Given data:
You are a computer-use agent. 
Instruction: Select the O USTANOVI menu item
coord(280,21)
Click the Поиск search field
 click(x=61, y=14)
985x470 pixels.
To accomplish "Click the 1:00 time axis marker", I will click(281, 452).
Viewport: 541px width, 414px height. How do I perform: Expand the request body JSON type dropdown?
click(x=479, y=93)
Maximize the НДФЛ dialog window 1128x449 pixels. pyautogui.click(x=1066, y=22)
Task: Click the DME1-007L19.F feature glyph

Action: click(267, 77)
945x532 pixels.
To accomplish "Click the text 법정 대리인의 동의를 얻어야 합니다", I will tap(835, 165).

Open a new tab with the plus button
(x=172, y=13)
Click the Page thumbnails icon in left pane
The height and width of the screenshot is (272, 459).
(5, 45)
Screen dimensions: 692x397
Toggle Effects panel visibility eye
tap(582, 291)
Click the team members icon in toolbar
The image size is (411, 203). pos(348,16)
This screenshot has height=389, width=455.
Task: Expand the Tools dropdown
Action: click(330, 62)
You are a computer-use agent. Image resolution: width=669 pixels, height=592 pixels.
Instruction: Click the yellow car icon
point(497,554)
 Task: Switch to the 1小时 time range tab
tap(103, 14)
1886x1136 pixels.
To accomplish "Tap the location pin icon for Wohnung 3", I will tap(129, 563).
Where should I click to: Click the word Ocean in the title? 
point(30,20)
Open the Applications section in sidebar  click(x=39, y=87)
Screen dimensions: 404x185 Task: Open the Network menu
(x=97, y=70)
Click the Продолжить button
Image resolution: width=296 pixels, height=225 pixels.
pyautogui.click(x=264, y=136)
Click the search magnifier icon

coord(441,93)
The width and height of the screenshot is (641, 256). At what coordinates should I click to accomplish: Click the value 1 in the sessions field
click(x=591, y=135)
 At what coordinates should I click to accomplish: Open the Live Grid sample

Task objective:
Exactly as they appear, print the lines from the one holding "Task: Switch to the 1小时 time range tab" through the final line of the entries, and no others.

Exercise answer:
 Task: Switch to the 1小时 time range tab
tap(103, 14)
1886x1136 pixels.
To accomplish "Tap the location pin icon for Wohnung 3", I will tap(129, 563).
Where should I click to: Click the word Ocean in the title? 
point(30,20)
Open the Applications section in sidebar  click(x=39, y=87)
Screen dimensions: 404x185 Task: Open the Network menu
(x=97, y=70)
Click the Продолжить button
Image resolution: width=296 pixels, height=225 pixels.
pyautogui.click(x=264, y=136)
Click the search magnifier icon

coord(441,93)
The width and height of the screenshot is (641, 256). At what coordinates should I click to accomplish: Click the value 1 in the sessions field
click(x=591, y=135)
 At what coordinates should I click to accomplish: Open the Live Grid sample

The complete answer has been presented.